====== ENTRIES SUPPLIED

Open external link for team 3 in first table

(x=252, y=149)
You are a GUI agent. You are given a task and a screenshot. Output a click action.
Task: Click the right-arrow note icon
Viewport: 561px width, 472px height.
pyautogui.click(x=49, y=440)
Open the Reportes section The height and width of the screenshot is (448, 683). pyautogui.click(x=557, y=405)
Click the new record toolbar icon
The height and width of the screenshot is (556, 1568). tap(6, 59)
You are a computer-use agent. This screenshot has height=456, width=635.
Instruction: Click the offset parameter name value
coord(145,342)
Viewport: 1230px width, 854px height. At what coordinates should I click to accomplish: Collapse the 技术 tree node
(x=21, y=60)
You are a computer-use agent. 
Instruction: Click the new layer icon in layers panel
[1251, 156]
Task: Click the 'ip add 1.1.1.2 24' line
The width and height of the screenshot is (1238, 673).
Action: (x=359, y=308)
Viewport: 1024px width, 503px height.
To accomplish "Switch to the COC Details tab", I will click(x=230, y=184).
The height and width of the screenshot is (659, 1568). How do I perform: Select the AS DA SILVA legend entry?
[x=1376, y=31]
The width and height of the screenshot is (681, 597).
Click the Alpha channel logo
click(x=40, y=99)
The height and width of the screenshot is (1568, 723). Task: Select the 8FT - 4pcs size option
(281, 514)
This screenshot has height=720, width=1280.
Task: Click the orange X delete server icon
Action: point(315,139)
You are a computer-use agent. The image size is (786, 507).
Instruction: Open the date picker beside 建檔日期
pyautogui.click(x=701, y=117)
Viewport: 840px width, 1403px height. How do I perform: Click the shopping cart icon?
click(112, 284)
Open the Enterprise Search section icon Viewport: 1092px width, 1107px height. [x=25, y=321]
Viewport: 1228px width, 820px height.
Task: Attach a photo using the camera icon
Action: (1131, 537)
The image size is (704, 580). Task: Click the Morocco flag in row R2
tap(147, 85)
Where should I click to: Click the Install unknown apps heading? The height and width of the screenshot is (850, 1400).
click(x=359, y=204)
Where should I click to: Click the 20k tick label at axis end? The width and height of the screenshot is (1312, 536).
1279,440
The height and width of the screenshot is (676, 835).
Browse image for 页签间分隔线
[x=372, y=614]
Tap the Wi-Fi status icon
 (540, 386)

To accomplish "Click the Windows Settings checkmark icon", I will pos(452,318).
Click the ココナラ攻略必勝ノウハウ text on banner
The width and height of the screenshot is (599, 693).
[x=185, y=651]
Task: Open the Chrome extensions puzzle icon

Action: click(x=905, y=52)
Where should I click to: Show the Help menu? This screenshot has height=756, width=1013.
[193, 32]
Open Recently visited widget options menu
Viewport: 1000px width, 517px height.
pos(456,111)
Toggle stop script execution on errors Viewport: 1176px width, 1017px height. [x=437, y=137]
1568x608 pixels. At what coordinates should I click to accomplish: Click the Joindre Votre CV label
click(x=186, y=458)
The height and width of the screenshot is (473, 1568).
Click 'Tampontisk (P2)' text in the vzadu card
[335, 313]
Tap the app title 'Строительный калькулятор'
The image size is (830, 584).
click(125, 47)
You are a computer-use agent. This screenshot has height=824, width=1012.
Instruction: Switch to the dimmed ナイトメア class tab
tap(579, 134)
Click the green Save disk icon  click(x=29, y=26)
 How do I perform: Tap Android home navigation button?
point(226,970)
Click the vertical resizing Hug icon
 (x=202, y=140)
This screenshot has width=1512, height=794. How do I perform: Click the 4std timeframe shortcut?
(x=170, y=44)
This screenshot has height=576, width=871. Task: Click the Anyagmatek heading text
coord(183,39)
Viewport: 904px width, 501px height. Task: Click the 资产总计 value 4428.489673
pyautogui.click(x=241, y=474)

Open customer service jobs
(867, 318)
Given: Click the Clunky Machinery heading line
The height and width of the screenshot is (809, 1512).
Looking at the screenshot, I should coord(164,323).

============

» **WHAT IS NEEDED**: Copy every line of the records, leaving nothing out.

» **WRITTEN REPLY**:
Open external link for team 3 in first table

(x=252, y=149)
You are a GUI agent. You are given a task and a screenshot. Output a click action.
Task: Click the right-arrow note icon
Viewport: 561px width, 472px height.
pyautogui.click(x=49, y=440)
Open the Reportes section The height and width of the screenshot is (448, 683). pyautogui.click(x=557, y=405)
Click the new record toolbar icon
The height and width of the screenshot is (556, 1568). tap(6, 59)
You are a computer-use agent. This screenshot has height=456, width=635.
Instruction: Click the offset parameter name value
coord(145,342)
Viewport: 1230px width, 854px height. At what coordinates should I click to accomplish: Collapse the 技术 tree node
(x=21, y=60)
You are a computer-use agent. 
Instruction: Click the new layer icon in layers panel
[1251, 156]
Task: Click the 'ip add 1.1.1.2 24' line
The width and height of the screenshot is (1238, 673).
Action: (x=359, y=308)
Viewport: 1024px width, 503px height.
To accomplish "Switch to the COC Details tab", I will click(x=230, y=184).
The height and width of the screenshot is (659, 1568). How do I perform: Select the AS DA SILVA legend entry?
[x=1376, y=31]
The width and height of the screenshot is (681, 597).
Click the Alpha channel logo
click(x=40, y=99)
The height and width of the screenshot is (1568, 723). Task: Select the 8FT - 4pcs size option
(281, 514)
This screenshot has height=720, width=1280.
Task: Click the orange X delete server icon
Action: point(315,139)
You are a computer-use agent. The image size is (786, 507).
Instruction: Open the date picker beside 建檔日期
pyautogui.click(x=701, y=117)
Viewport: 840px width, 1403px height. How do I perform: Click the shopping cart icon?
click(112, 284)
Open the Enterprise Search section icon Viewport: 1092px width, 1107px height. [x=25, y=321]
Viewport: 1228px width, 820px height.
Task: Attach a photo using the camera icon
Action: (1131, 537)
The image size is (704, 580). Task: Click the Morocco flag in row R2
tap(147, 85)
Where should I click to: Click the Install unknown apps heading? The height and width of the screenshot is (850, 1400).
click(x=359, y=204)
Where should I click to: Click the 20k tick label at axis end? The width and height of the screenshot is (1312, 536).
1279,440
The height and width of the screenshot is (676, 835).
Browse image for 页签间分隔线
[x=372, y=614]
Tap the Wi-Fi status icon
 (540, 386)

To accomplish "Click the Windows Settings checkmark icon", I will pos(452,318).
Click the ココナラ攻略必勝ノウハウ text on banner
The width and height of the screenshot is (599, 693).
[x=185, y=651]
Task: Open the Chrome extensions puzzle icon

Action: click(x=905, y=52)
Where should I click to: Show the Help menu? This screenshot has height=756, width=1013.
[193, 32]
Open Recently visited widget options menu
Viewport: 1000px width, 517px height.
pos(456,111)
Toggle stop script execution on errors Viewport: 1176px width, 1017px height. [x=437, y=137]
1568x608 pixels. At what coordinates should I click to accomplish: Click the Joindre Votre CV label
click(x=186, y=458)
The height and width of the screenshot is (473, 1568).
Click 'Tampontisk (P2)' text in the vzadu card
[335, 313]
Tap the app title 'Строительный калькулятор'
The image size is (830, 584).
click(125, 47)
You are a computer-use agent. This screenshot has height=824, width=1012.
Instruction: Switch to the dimmed ナイトメア class tab
tap(579, 134)
Click the green Save disk icon  click(x=29, y=26)
 How do I perform: Tap Android home navigation button?
point(226,970)
Click the vertical resizing Hug icon
 (x=202, y=140)
This screenshot has width=1512, height=794. How do I perform: Click the 4std timeframe shortcut?
(x=170, y=44)
This screenshot has height=576, width=871. Task: Click the Anyagmatek heading text
coord(183,39)
Viewport: 904px width, 501px height. Task: Click the 资产总计 value 4428.489673
pyautogui.click(x=241, y=474)

Open customer service jobs
(867, 318)
Given: Click the Clunky Machinery heading line
The height and width of the screenshot is (809, 1512).
Looking at the screenshot, I should coord(164,323).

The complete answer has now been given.